Reproduce the forum thread on favorite composers between "## Chronochromie (May" and "calling the IAAF!", inclusive, changing every "cheating" to "dodging".

▶ **Selected excerpt**
[start]

# Who's you favorite composer of the last hundred years?



## KenOC (Mar 7, 2011)

C'mon, tough it out. Focus. Just one, none of those lists. No cheating!


----------



## Woodduck (Mar 17, 2014)

You just want to make me say Sergean Sibelianoff again. 

There. I'm outa here.


----------



## Chronochromie (May 17, 2014)

Gyorgivier Messiaeti. But seriously, depending on my mood it's usually one of these two.


----------



## KenOC (Mar 7, 2011)

I can't believe the amount of cheating here. Might as well be track and field. I'm calling the IAAF!


----------



## Dim7 (Apr 24, 2009)

We all know that there's really only two options here.


----------



## KenOC (Mar 7, 2011)

Dim7 said:


> We all know that there's really only two options here.


Villa-Lobos and...?


----------



## CypressWillow (Apr 2, 2013)

I roll with Rach.


----------



## brotagonist (Jul 11, 2013)

The question is so absurd, that I can't even imagine answering it. To do so would be only a partial truth: Schoenberg.


----------



## starthrower (Dec 11, 2010)

KenOC said:


> Villa-Lobos and...?


----------



## Strange Magic (Sep 14, 2015)

Three-way tie, but I ain't sayin'. Maybe a four-way tie.


----------



## Weston (Jul 11, 2008)

Isn't this pretty much the same as asking our favorite 20th/21st century composer (excluding Mahler)? 

But I see. You want only one. 

Arnold Vaughan Ligeti.


----------



## KenOC (Mar 7, 2011)

Amazing how few people are willing to give a plain answer, here in our culture of non-commitment. Really, it's like an election: "Check one box."


----------



## Art Rock (Nov 28, 2009)

Shostakovich. By far.


----------



## starthrower (Dec 11, 2010)

Why be committed to one composer in a hundred years? It's an absurd question, as you very well know.


----------



## Richannes Wrahms (Jan 6, 2014)

Anton Pierre-György Webouligeti


----------



## Crudblud (Dec 29, 2011)

Frank Zappa. That's right, you heard right.


----------



## KenOC (Mar 7, 2011)

starthrower said:


> Why be committed to one composer in a hundred years? It's an absurd question, as you very well know.


I'm asking who your favorite composer is. I don't think that's absurd at all.


----------



## starthrower (Dec 11, 2010)

KenOC said:


> I'm asking who your favorite composer is. I don't think that's absurd at all.


I don't have one favorite composer.


----------



## Itullian (Aug 27, 2011)

Ian Anderson, of course.


----------



## starthrower (Dec 11, 2010)

Crudblud said:


> Frank Zappa. That's right, you heard right.


...fifty American dollars to the girl with the most exciting mammalian protruberances. Whopee!


----------



## arpeggio (Oct 4, 2012)

But we veterans have answered this question many, many times.

How many times do I have to say that my favorite 20th century composer out of many is Benjamin Britten?

[end]

▶ **Listed entries**
[start]

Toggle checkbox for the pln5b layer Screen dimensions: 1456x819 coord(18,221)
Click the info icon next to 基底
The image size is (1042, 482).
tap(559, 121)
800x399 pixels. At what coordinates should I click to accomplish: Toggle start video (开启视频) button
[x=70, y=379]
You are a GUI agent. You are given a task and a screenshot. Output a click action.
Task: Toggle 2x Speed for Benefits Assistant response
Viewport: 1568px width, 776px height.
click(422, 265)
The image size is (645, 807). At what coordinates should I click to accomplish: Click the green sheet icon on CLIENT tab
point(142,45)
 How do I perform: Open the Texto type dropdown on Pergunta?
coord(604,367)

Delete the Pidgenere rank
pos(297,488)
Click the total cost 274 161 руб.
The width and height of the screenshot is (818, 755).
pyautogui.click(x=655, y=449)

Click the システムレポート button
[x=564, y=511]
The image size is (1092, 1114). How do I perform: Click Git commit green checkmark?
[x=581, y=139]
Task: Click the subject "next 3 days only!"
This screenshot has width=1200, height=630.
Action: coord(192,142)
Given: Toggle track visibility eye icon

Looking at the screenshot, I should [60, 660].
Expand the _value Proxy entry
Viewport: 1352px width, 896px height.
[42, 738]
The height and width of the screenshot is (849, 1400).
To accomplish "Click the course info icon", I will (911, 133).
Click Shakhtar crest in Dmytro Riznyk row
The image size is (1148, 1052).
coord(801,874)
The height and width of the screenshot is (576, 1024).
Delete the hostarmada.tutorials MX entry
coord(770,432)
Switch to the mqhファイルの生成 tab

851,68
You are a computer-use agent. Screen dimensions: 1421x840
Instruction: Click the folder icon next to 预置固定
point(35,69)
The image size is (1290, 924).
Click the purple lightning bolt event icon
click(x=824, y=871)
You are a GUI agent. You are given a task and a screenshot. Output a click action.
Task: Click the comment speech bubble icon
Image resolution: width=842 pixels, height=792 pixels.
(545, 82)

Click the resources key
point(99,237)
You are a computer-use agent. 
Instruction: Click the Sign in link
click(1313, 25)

[end]

▶ **Task response**
## Chronochromie (May 17, 2014)

Gyorgivier Messiaeti. But seriously, depending on my mood it's usually one of these two.


----------



## KenOC (Mar 7, 2011)

I can't believe the amount of dodging here. Might as well be track and field. I'm calling the IAAF!